Júlio de Oliveira, Paulo Rogério G. Ribeiro and André Affonso Amarante of Machado Associados discuss the effectiveness of the latest measure related to tax transactions in Brazil.

On October 16, 2019, the federal executive branch issued Provisional Measure (MP) No. 899 to establish conditions related to tax transactions. The purpose of the measure is to improve current regulation and methods for the settlement of tax disputes between the federal government and taxpayers, as provided for in the National Tax Code. Taxpayers currently may negotiate conditions such as penalty and interest discounts, terms and forms of payment, on transactions.

MP 899 can be seen as a commendable act, as it may (i) relieve the Brazilian Courts – which has a backlog of lawsuits without expectation of a prompt and definitive resolution; (ii) represent a way to increase federal tax collection; and (iii) reduce the indebtedness of individuals and companies.

However, in spite of the innovations brought forward by MP 899, the wording of the measure requires adjustments, changes and refinements that, in our view, should be implemented before its conversion into law. The broad debate between the federal government and taxpayers about the subject of the tax transaction is welcomed, especially with publicity, representativeness and participation in defining the variables. 

It can be argued that the unilateral proposal of the Minister of Economy and the mere adhesion of the taxpayer are incorrect ways of materialising the tax transaction. MP 899 prevents the active participation of other interested parties in the formulation of transaction proposals, mainly interlocutors of taxpayers, such as the Order of Attorneys of Brazil (OAB), associations, trade union confederations, and trade associations. The lack of participation of the company in the transaction process may strip the mechanism of its main characteristics, subjecting unilateral proposals to questions of all kinds that may frustrate the tax transaction.

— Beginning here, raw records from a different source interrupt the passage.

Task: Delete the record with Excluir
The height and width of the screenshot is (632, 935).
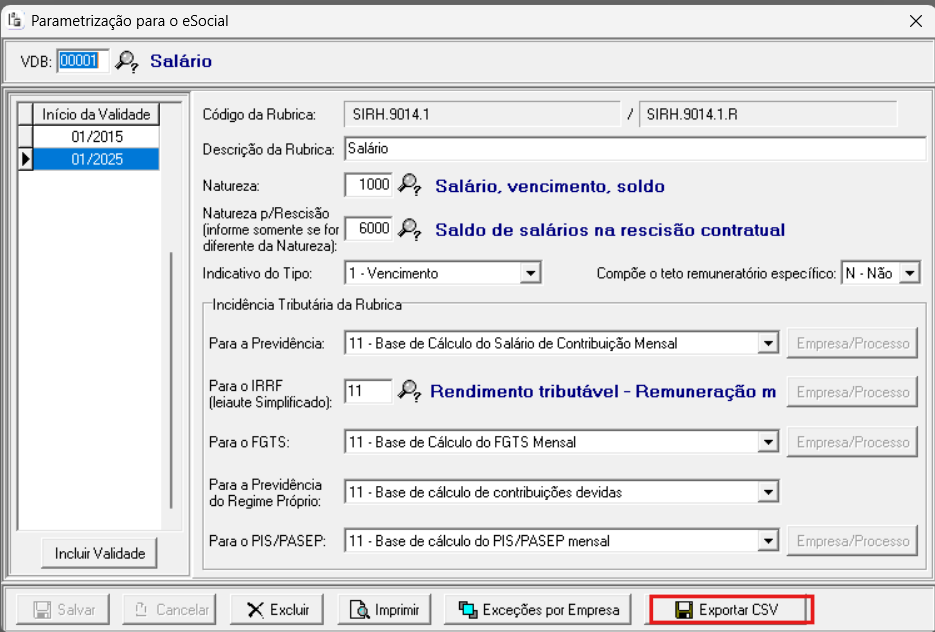Action: [x=279, y=609]
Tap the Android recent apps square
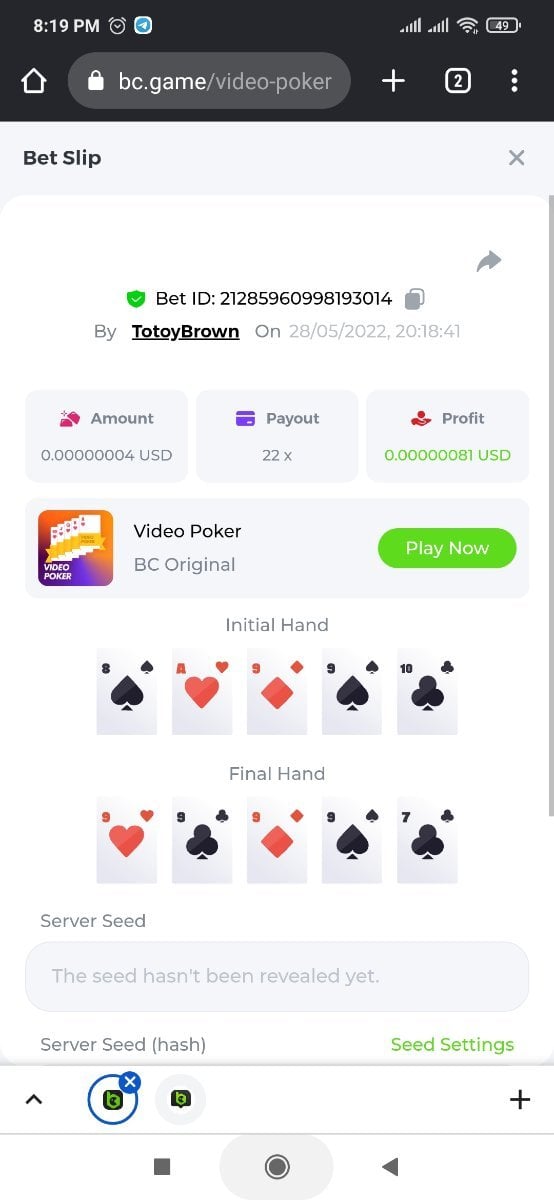The width and height of the screenshot is (554, 1200). point(162,1166)
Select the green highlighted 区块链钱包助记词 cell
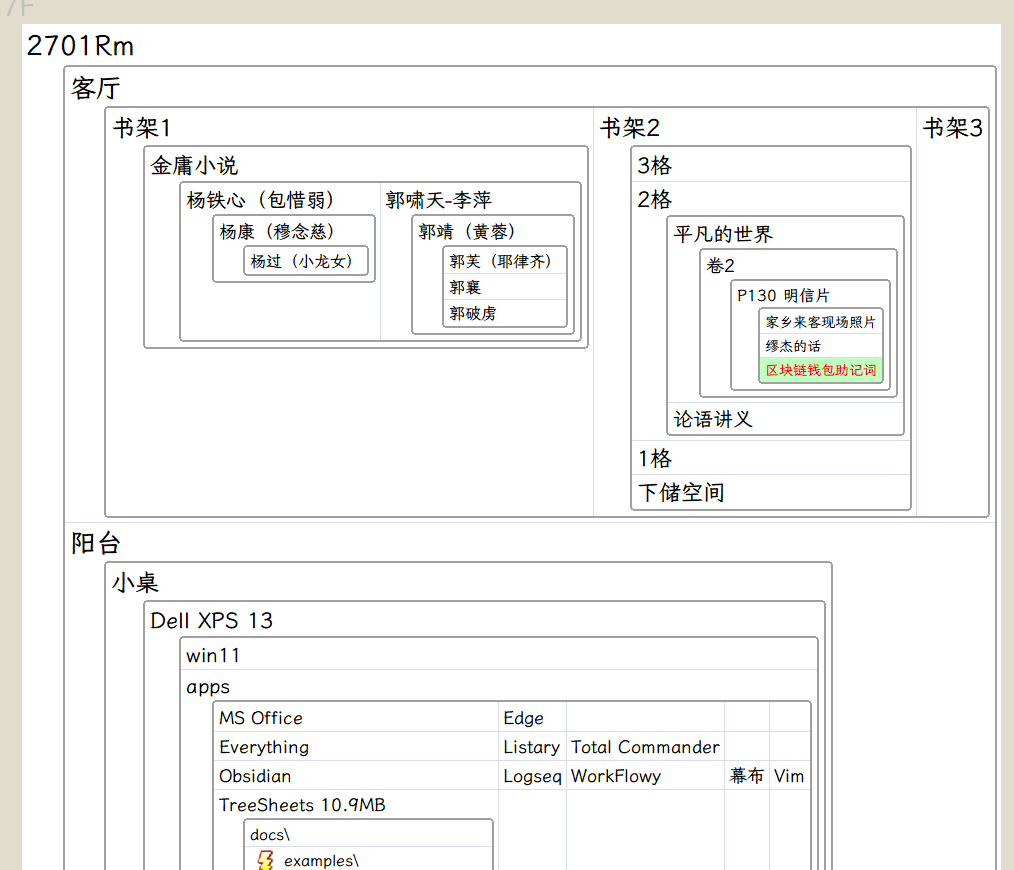The width and height of the screenshot is (1014, 870). (821, 371)
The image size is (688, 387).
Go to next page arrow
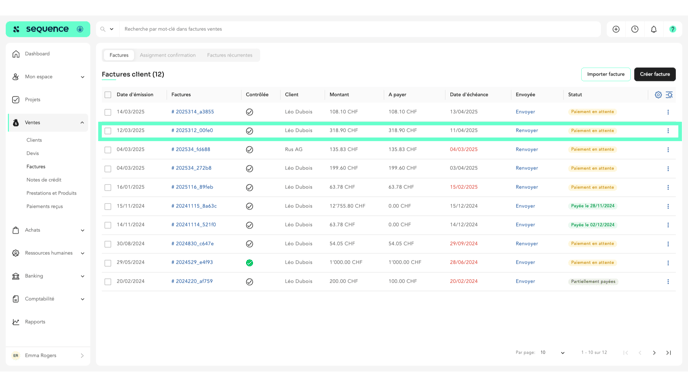(654, 353)
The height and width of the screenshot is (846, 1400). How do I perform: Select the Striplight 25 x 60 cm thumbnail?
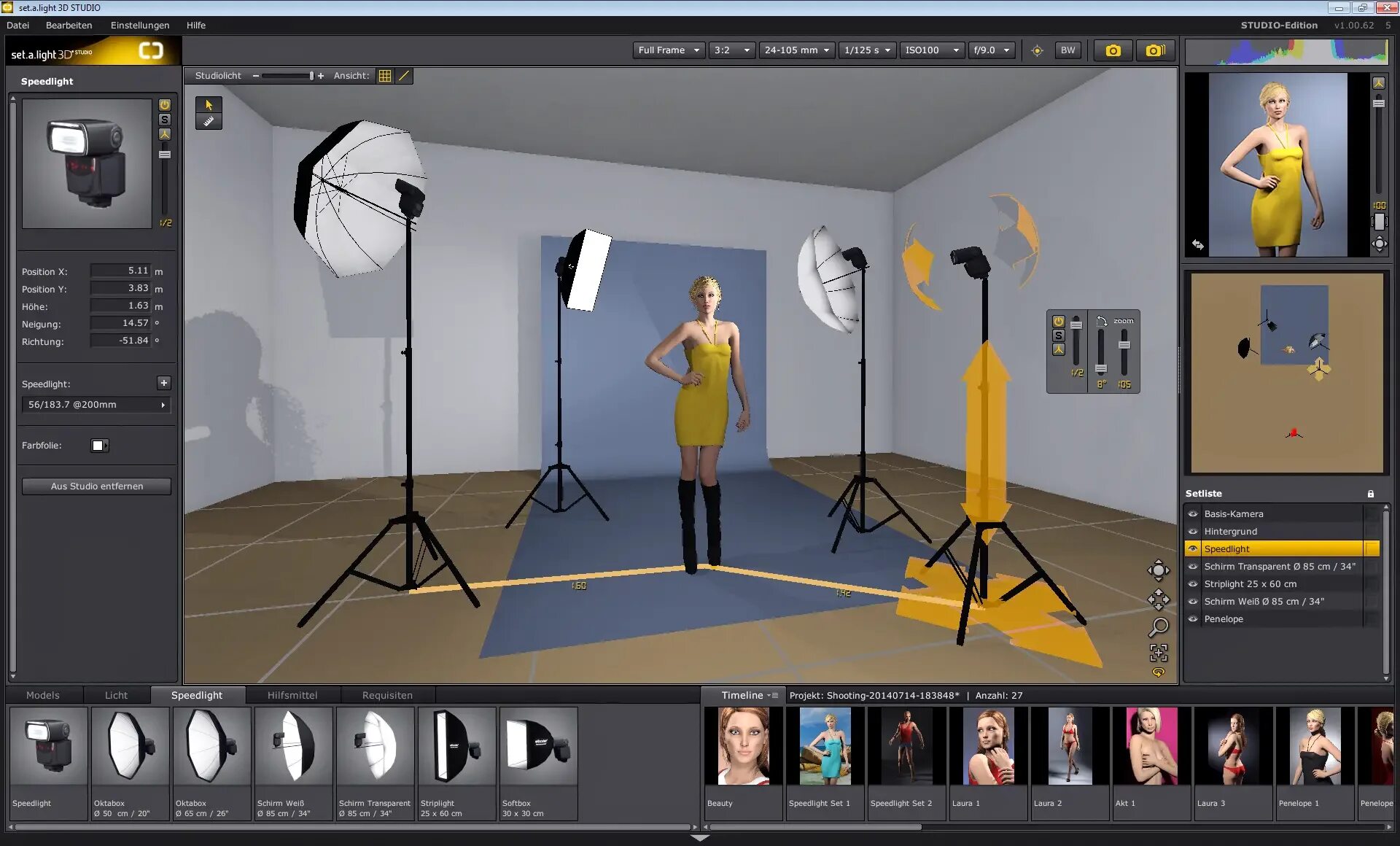(x=456, y=762)
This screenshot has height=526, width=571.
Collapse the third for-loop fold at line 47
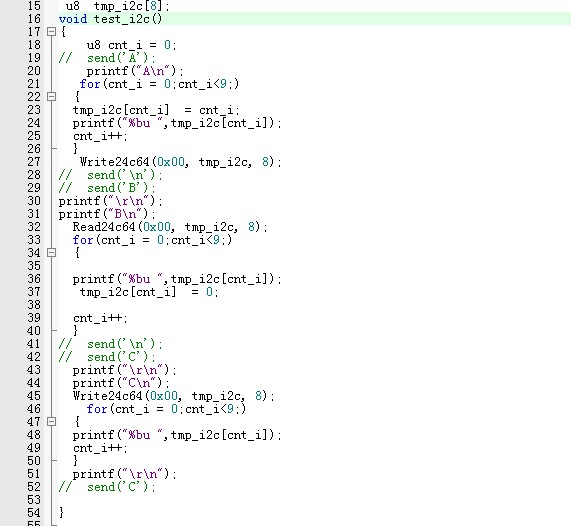(x=51, y=421)
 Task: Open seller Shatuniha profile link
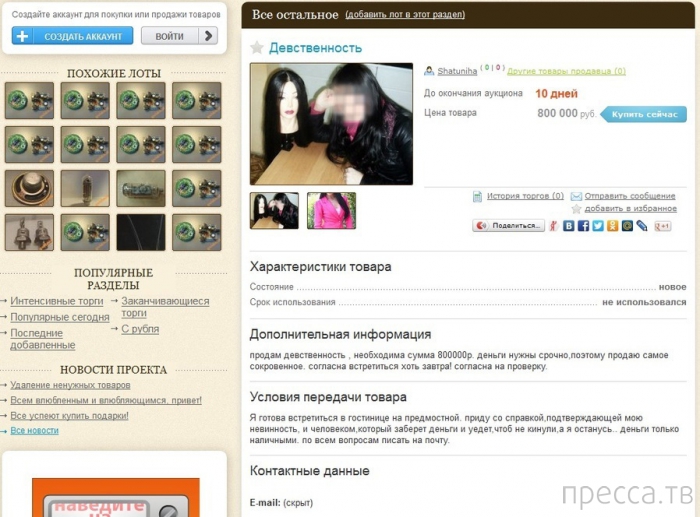point(459,71)
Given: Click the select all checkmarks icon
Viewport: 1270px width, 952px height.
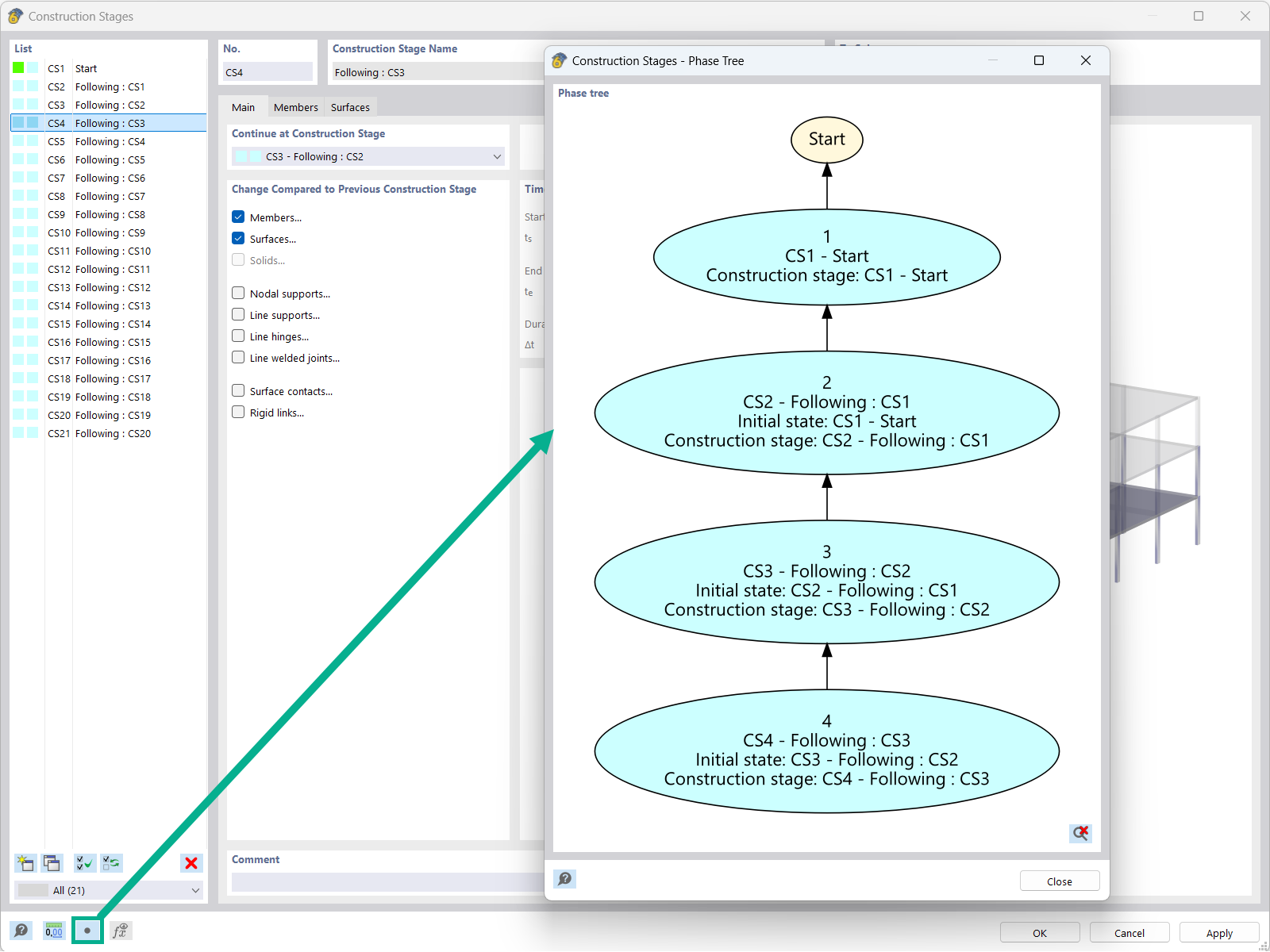Looking at the screenshot, I should 84,863.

MP 899 also fails to objectively address specific requirements that make a legal discussion relevant and widespread, which in itself is a problem capable of stifling the materialisation of the tax transaction. Firstly, the use of the conjunction “and” in the wording of MP 899, instead of the alternative conjunction “or”, significantly limits tax disputes that may be the subject of a transaction, as the legal controversy may be relevant but not widespread and vice versa. Secondly, it is common for certain tax discussions to be restricted to a particular sector of the economy. When these restrictions exist, this measure could be interpreted as being devoid of dissemination; when it should be relevant to the federal government and to taxpayers.

Moreover, the executive branch has committed an error in authorising the federal government to file for taxpayer bankruptcy in the event of the termination of a transaction. In addition to being inconvenient, such a matter should not be dealt with by means of a Provisional Measure. Furthermore, it affronts case law that rules out the possibility of the federal government filing for bankruptcy in cases where the taxpayer is not interested in the bankruptcy proceedings.

As the executive branch’s initiative to regulate tax transactions at federal level is commendable, there is little doubt that MP 899 deserves to have its content implemented. Following broad discussion in society and from the National Congress, a final agreed version can effectively encourage the federal government and taxpayers to use this important instrument for tax debt relief and dispute settlement.